Ein Paketzusteller wurde vergangenen Sommer in Wien aus dem Nichts heraus niedergestochen. Den Täter will das Opfer wenig später beim Verlassen eines Supermarktes wiedererkannt haben. Die Polizei veröffentlicht ein durch die Überwachungskameras im Geschäft aufgenommenes Bild jenes Mannes, der angeklagt wurde. Doch im Prozess wird klar, dass bei der Ermittlungsarbeit einiges schiefgelaufen sein dürfte.
Stellen Sie sich vor, Sie kaufen am Weg zu Schule der Stieftochter im Supermarkt ein Getränk. Wenig später taucht Ihr Bild aus dem Geschäft in den Medien auf. Die Wiener Polizei sucht Sie wegen eines schweren Verbrechens. Sie stellen sich. Wegen des Verfahrens sind Job und Freundin weg, Ihnen drohen bis zu zehn Jahre Haft.
Zusteller brach vor Supermarkt blutüberströmt zusammen
So ergangen ist es einem gebürtigen Serben in Wien. „Ich habe nichts gemacht“, beteuert er im Prozess unter Tränen. Die Staatsanwaltschaft Wien sieht das anders: Der Angeklagte soll am 26. Juni 2023 aus dem Nichts heraus in der Wagramer Straße einen Paketzusteller mit einem Messer attackiert und schwer verletzt haben.
Warum wirfst du die Pakete mit voller Wucht auf den Boden?
Der Täter zum Paketzusteller, ehe er zustach.
„Ich war am Weg zu einem Kunden, hab meine Tasche abgestellt. Da kam der Mann und meinte ,Warum wirfst du die Pakete mit voller Wucht auf den Boden‘“, erinnert sich das 28 Jahre alte Opfer an die kurze Konversation, ehe es angegriffen wurde. Der Zusteller schleppte sich ein paar Straßen weiter, brach blutüberströmt vor einem Supermarkt zusammen. Bei der Erstversorgung rief der schwer verletzte Zusteller: „Das ist er!“ und meinte einen Mann, der gemütlich aus dem Geschäft kam – Jenen, der nun angeklagt wurde.
Polizist spricht von einem chaotischen Tatort
Und das, obwohl die Merkmale – weder Bekleidung noch Aussehen – nicht ganz übereinstimmten, die Ermittlungsarbeit offenbar von Fehlern geprägt war.
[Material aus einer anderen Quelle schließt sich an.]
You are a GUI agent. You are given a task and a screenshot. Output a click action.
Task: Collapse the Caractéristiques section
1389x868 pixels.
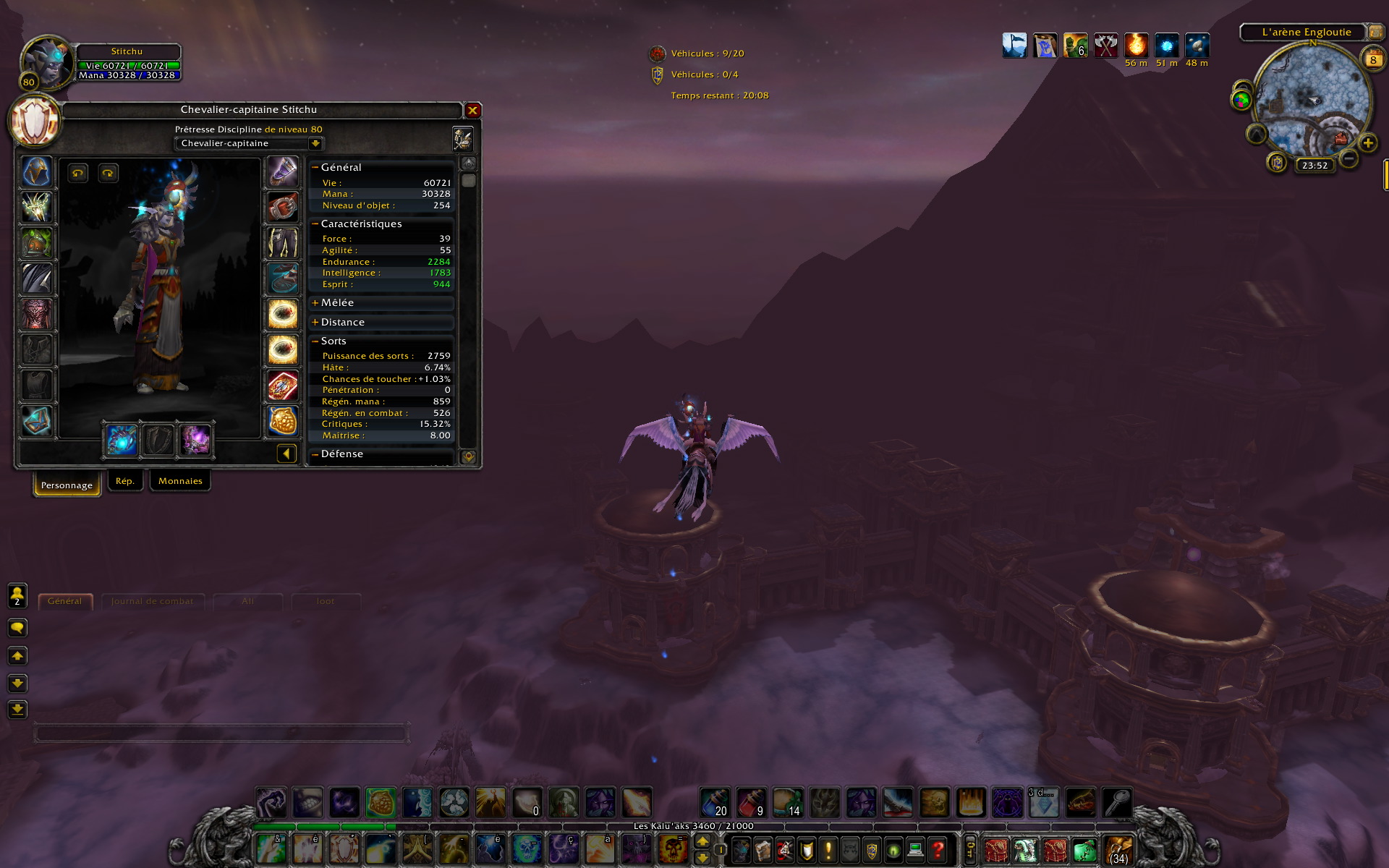coord(315,224)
So soll vom Opfer erst eine Täterbeschreibung eingeholt worden sein, nachdem diesem die Lichtbilder (und zwar offenbar nur jene des Serben) gezeigt worden sind. Ein Polizist sagt im Prozess als Zeuge, dass die Arbeit vor Ort nicht sehr professionell ablief: Auf Beweismitteln seien „weder Fingerabdrücke noch DNA gesichert worden. Es war ein chaotischer Tatort.“
Sie waren schlichtweg zur falschen Zeit am falschen Ort.
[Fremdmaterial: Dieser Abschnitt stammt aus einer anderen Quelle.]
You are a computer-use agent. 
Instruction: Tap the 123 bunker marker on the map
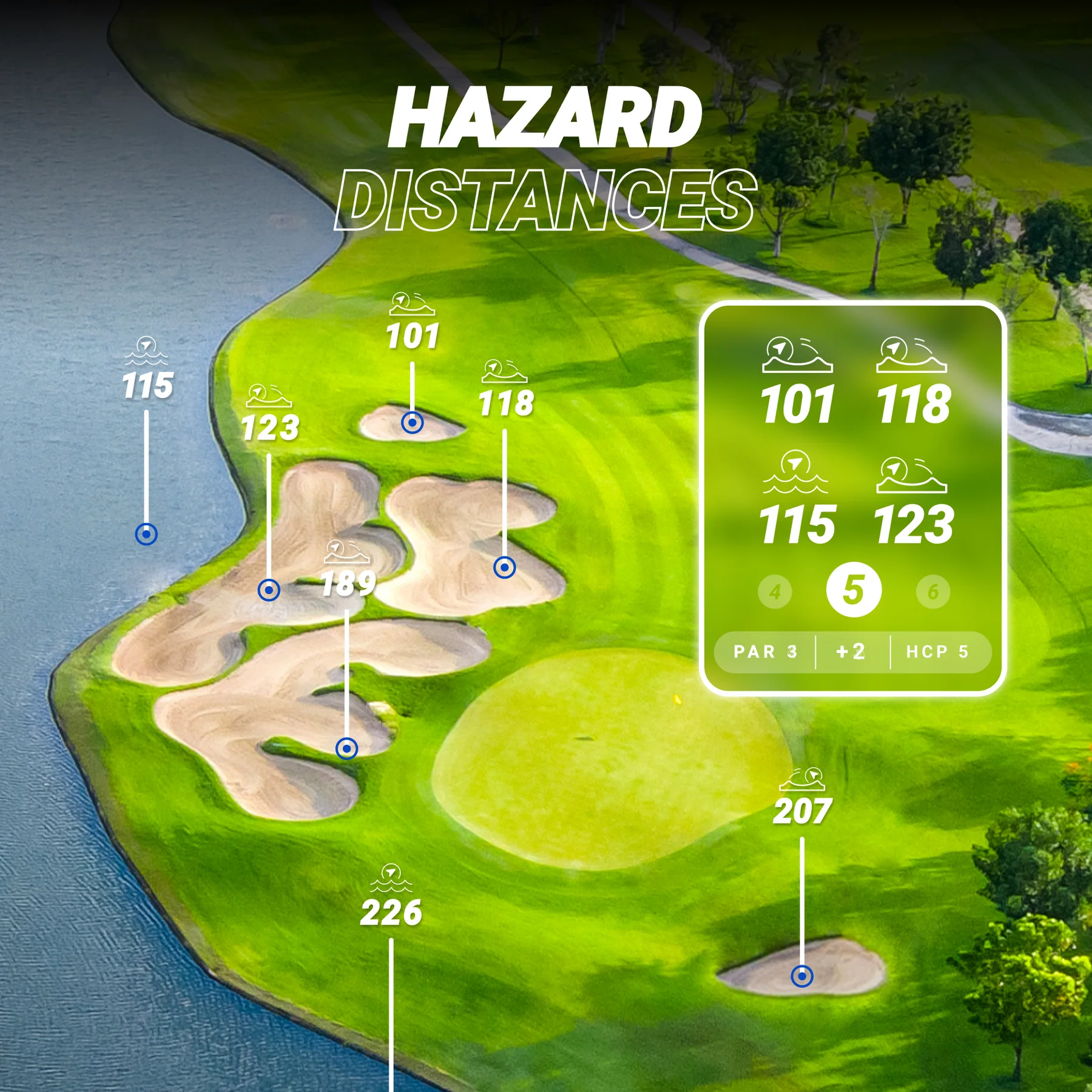tap(270, 427)
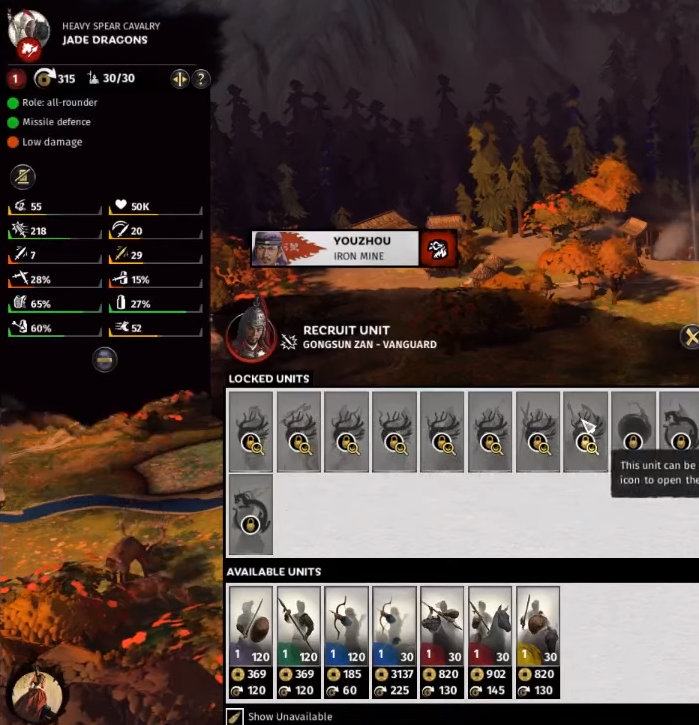Screen dimensions: 699x725
Task: Select the Youzhou Iron Mine banner
Action: [x=336, y=248]
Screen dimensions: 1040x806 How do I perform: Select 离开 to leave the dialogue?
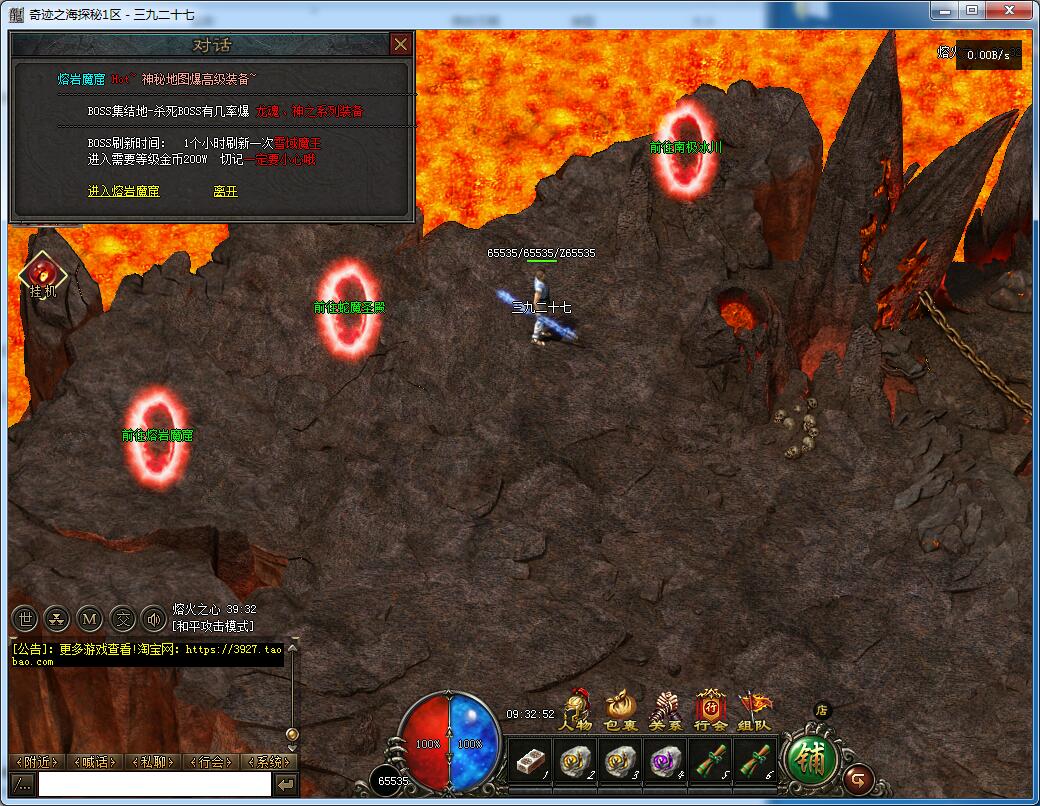pyautogui.click(x=225, y=191)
Richterin Bahr nach dem glatten Freispruch.
Keine Blutflecken, falsche Schuhfarbe
Dass sich ein Mann, der gerade jemanden niedergestochen haben soll, seelenruhig einen Softdrink nach der Tat kauft, dürfte weder die Ermittler, noch die StA verwundert haben. Auf den Bildern sind auch keinerlei Blutspuren erkennbar, obwohl es aus der Stichwunde im Oberschenkel regelrecht heraus gespritzt sei. Auch die Farbe der Schuhe passte nicht zur Täterbeschreibung.
Richterin Hannelore Bahr spricht einen glatten Freispruch aus, nicht rechtskräftig: „Sie waren schlichtweg zur falschen Zeit am falschen Ort“, sagt sie.